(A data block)

***

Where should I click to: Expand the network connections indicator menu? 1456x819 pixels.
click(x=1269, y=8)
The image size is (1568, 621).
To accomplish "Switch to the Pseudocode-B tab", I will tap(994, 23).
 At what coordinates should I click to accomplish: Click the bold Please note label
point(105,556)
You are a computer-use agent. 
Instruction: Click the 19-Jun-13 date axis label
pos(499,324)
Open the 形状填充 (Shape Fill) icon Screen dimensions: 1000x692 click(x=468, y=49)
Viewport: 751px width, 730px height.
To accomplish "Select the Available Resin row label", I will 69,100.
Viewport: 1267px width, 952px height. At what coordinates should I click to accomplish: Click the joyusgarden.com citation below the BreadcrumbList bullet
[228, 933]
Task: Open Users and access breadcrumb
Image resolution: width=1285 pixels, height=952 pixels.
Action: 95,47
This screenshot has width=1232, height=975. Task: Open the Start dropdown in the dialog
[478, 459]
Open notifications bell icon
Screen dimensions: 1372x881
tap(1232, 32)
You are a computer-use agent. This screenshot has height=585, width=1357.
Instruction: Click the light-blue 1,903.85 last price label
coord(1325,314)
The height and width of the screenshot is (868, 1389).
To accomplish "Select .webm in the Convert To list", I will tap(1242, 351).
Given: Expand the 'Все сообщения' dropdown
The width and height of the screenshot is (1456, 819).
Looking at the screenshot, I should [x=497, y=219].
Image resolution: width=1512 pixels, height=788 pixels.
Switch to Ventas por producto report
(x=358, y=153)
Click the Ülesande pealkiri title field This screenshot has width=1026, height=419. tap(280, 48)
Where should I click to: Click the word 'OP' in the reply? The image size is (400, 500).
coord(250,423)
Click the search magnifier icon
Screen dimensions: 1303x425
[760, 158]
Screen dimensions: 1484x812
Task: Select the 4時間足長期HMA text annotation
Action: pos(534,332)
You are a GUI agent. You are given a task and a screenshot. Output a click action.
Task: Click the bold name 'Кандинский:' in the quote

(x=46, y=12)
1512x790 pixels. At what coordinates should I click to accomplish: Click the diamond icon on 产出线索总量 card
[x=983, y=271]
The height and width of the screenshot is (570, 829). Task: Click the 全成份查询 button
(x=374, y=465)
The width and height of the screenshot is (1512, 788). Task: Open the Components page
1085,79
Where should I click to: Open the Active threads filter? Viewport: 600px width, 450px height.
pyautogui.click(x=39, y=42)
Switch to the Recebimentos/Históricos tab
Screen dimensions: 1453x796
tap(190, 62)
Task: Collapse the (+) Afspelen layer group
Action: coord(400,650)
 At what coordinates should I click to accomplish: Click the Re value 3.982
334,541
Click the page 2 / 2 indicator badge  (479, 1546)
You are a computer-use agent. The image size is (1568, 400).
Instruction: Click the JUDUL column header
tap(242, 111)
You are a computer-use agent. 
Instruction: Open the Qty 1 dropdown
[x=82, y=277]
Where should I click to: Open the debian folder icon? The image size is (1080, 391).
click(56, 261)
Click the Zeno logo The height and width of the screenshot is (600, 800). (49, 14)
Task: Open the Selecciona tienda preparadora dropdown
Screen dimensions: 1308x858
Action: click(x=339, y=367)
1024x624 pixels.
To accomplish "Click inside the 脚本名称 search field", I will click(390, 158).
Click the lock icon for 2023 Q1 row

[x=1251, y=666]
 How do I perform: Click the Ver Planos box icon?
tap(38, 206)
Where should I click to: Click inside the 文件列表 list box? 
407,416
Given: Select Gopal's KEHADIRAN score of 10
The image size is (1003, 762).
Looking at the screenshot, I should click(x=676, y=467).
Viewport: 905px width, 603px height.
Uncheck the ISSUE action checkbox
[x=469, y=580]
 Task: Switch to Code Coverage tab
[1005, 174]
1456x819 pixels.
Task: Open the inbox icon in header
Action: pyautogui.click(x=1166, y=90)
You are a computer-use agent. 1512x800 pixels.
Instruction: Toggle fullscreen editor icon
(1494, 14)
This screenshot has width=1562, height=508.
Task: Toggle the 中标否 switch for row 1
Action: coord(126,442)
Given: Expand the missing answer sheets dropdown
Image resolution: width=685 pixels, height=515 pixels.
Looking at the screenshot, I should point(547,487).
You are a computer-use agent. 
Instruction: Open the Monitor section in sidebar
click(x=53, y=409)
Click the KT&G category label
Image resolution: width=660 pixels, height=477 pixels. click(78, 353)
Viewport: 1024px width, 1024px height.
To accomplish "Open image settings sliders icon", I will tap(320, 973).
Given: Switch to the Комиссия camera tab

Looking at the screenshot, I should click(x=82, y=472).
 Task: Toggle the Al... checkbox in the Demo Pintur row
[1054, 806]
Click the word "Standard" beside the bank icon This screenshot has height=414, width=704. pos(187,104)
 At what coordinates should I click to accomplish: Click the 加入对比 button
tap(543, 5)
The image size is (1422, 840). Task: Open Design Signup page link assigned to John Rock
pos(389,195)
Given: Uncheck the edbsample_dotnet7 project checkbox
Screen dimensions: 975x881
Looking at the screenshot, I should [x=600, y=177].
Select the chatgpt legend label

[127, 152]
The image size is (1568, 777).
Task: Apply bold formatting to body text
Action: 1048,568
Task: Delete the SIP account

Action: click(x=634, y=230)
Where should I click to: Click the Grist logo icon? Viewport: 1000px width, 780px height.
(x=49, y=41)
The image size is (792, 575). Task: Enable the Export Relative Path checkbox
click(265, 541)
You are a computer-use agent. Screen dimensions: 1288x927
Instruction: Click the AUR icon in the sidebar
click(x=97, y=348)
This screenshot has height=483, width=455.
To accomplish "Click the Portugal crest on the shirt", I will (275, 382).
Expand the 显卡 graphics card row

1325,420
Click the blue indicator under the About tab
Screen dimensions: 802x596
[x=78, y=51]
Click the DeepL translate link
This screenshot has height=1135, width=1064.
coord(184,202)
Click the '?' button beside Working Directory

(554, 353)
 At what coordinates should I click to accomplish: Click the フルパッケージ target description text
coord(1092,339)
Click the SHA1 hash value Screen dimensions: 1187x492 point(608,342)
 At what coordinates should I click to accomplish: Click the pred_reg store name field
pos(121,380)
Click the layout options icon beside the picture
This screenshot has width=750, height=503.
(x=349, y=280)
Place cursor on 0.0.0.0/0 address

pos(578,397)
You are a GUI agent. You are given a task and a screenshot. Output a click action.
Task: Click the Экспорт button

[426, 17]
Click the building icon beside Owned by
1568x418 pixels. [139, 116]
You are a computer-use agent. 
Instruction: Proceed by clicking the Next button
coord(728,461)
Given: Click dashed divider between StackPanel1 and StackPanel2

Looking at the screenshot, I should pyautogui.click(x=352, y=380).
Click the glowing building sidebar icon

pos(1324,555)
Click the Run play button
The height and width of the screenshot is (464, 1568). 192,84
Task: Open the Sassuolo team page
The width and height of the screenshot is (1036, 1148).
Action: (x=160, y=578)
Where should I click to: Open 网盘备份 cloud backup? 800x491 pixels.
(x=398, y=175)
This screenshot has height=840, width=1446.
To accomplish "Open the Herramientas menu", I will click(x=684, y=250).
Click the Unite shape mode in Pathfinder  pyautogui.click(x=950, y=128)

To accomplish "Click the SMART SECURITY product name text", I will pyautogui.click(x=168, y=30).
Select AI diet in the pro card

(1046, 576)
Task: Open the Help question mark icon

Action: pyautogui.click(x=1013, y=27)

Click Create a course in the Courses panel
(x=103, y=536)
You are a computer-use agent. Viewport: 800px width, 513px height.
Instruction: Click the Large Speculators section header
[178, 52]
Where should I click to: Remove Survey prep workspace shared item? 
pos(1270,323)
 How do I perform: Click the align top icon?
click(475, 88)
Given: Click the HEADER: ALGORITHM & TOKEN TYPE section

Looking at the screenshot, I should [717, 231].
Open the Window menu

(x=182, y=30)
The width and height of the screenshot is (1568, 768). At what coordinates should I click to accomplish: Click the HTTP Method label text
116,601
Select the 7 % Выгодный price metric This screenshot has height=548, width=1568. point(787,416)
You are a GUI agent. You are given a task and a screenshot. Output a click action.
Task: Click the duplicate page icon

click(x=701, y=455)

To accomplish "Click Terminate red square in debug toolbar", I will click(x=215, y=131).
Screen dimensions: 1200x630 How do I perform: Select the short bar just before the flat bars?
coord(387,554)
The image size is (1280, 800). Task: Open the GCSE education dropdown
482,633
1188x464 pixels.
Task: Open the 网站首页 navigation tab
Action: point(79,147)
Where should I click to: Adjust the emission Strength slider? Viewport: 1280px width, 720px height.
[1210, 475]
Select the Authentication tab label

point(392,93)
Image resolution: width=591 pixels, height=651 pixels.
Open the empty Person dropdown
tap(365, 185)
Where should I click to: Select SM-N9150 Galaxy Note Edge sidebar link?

***

* Set problem
Put the lines from the one containing "Click Create a course in the Courses panel" through the one containing "will click(x=215, y=131)." into a Markdown table with the columns Row and Line, leaving out blank lines.

* Completed task
| Row | Line |
|---|---|
| 1 | Click Create a course in the Courses panel |
| 2 | (x=103, y=536) |
| 3 | You are a computer-use agent. Viewport: 800px width, 513px height. |
| 4 | Instruction: Click the Large Speculators section header |
| 5 | [178, 52] |
| 6 | Where should I click to: Remove Survey prep workspace shared item?  |
| 7 | pos(1270,323) |
| 8 |  How do I perform: Click the align top icon? |
| 9 | click(475, 88) |
| 10 | Given: Click the HEADER: ALGORITHM & TOKEN TYPE section |
| 11 | Looking at the screenshot, I should [717, 231]. |
| 12 | Open the Window menu |
| 13 | (x=182, y=30) |
| 14 | The width and height of the screenshot is (1568, 768). At what coordinates should I click to accomplish: Click the HTTP Method label text |
| 15 | 116,601 |
| 16 | Select the 7 % Выгодный price metric This screenshot has height=548, width=1568. point(787,416) |
| 17 | You are a GUI agent. You are given a task and a screenshot. Output a click action. |
| 18 | Task: Click the duplicate page icon |
| 19 | click(x=701, y=455) |
| 20 | To accomplish "Click Terminate red square in debug toolbar", I will click(x=215, y=131). |